FICTIONAL / SYNTHETIC DEPLOYMENT MODEL. "Forge Property Management" is an
invented enterprise customer. No real customer, property, tenant, vendor, or
work-order data was used. Every figure here comes from a deterministic synthetic
corpus and stated illustrative assumptions — not from a real production system.
This is a synthetic deployment model, not a real customer deployment, and no real
production results are claimed.

What this is

A scaled enterprise simulation of the Work Order Agent Ecosystem for a fictional 42,000-unit property manager handling 100,000 work orders a year. It runs the real, unmodified ecosystem — four agents (classify → route → validate → action) over a real PostgreSQL engine (PGlite) and a real gRPC dispatch service — against 100,000 synthetic, labeled work orders, then measures operational performance and models the financial impact versus a fully-manual baseline.

Why it exists

To answer one question honestly: *if* an enterprise the size of the fictional Forge PM routed its entire annual work-order volume through this ecosystem, how much of it could be actioned automatically, how safely, and what would the labor economics look like — with every number reproducible by a stranger.

Headline results (synthetic, illustrative)
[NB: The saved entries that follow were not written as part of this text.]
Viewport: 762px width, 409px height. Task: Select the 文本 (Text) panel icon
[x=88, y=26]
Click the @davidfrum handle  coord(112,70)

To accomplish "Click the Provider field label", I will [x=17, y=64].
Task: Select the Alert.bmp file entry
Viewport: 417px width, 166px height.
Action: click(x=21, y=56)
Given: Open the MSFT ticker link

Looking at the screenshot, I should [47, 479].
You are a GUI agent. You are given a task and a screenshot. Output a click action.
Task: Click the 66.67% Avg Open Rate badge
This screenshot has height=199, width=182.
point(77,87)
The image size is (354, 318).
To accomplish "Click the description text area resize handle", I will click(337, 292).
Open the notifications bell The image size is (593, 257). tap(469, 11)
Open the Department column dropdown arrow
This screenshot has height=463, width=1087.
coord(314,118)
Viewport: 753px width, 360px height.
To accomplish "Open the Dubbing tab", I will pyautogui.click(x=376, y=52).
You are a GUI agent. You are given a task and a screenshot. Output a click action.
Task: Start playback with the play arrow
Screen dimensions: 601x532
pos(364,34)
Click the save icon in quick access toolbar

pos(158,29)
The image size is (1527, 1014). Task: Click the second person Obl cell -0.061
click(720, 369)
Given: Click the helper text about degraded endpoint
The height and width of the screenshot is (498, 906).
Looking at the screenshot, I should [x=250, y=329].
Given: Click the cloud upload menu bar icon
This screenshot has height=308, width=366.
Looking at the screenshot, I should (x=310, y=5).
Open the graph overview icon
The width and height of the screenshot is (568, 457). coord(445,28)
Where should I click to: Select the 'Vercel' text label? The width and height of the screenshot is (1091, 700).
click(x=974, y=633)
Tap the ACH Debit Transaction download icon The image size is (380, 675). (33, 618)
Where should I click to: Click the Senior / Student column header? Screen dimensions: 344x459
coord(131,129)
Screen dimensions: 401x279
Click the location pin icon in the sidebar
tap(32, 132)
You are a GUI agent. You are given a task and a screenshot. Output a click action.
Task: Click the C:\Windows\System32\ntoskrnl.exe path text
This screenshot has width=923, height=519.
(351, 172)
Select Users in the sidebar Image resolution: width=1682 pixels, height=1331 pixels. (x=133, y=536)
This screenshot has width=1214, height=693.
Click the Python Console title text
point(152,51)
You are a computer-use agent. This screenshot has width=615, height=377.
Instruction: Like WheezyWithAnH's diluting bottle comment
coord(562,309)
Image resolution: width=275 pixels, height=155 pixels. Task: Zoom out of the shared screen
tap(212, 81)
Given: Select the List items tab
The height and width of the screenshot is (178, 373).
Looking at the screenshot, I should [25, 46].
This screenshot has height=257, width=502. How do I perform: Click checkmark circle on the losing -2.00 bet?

Run on the full 100,000-order synthetic corpus over live infrastructure (exact numbers are emitted to verification-report.json / verification-report.md):

  • More than half of all work orders are actioned automatically, with the remainder

routed to humans as exceptions.

  • Zero false auto-actions on the synthetic answer key (the safety-critical metric).
  • 100% of work orders carry a complete, append-only audit trail.
  • An illustrative annual labor saving in the mid-six figures, with a sub-12-month

modeled payback, under the stated assumptions in assumptions.json.

Quick start

# from this folder (runtime deps are resolved from ../work-order-agents)
node verify.mjs                 # full 100,000-order simulation + checks (~15-20 min)
WO_SIM_N=2500 node verify.mjs   # fast development run

node publish.mjs                # build the public case-study page

verify.mjs regenerates the synthetic dataset, runs the ecosystem end-to-end, writes verification-report.json/.md, and emits machine-readable evidence to evidence/ (simulation-results.json, roi.json, audit-trace-sample.json).

Contents

PathWhat
src/enterprise-synth.mjsDeterministic 100k synthetic work-order generator
src/roi.mjsTransparent manual-vs-agent ROI model
assumptions.jsonAll stated operational + financial assumptions
verify.mjsEnterprise simulation runner + MUST_PASS verification
build-deliverables.mjsGenerates the executive report + certification report from results
report/impact-study.mdExecutive impact study (PDF-ready)
datasets/Dataset card, sample rows, and dataset manifest
social/Social media package (clearly labeled fictional)
proof/Full IRS_AUDITOR proof package
publish.mjsStatic public case-study page generator

Honesty & certification

The Proof Layer (IRS_AUDITOR) assigns the authoritative certification state independently. Because the customer and data are fictional — a disclosed outcome seam — the state is intentionally not PRODUCTION_VALIDATED. The simulation-tier label is FICTIONAL_DEPLOYMENT_MODEL_CERTIFIED, meaning "the simulation itself is validated and reproducible," which is explicitly distinct from any production certification. See proof/LIMITATIONS.md.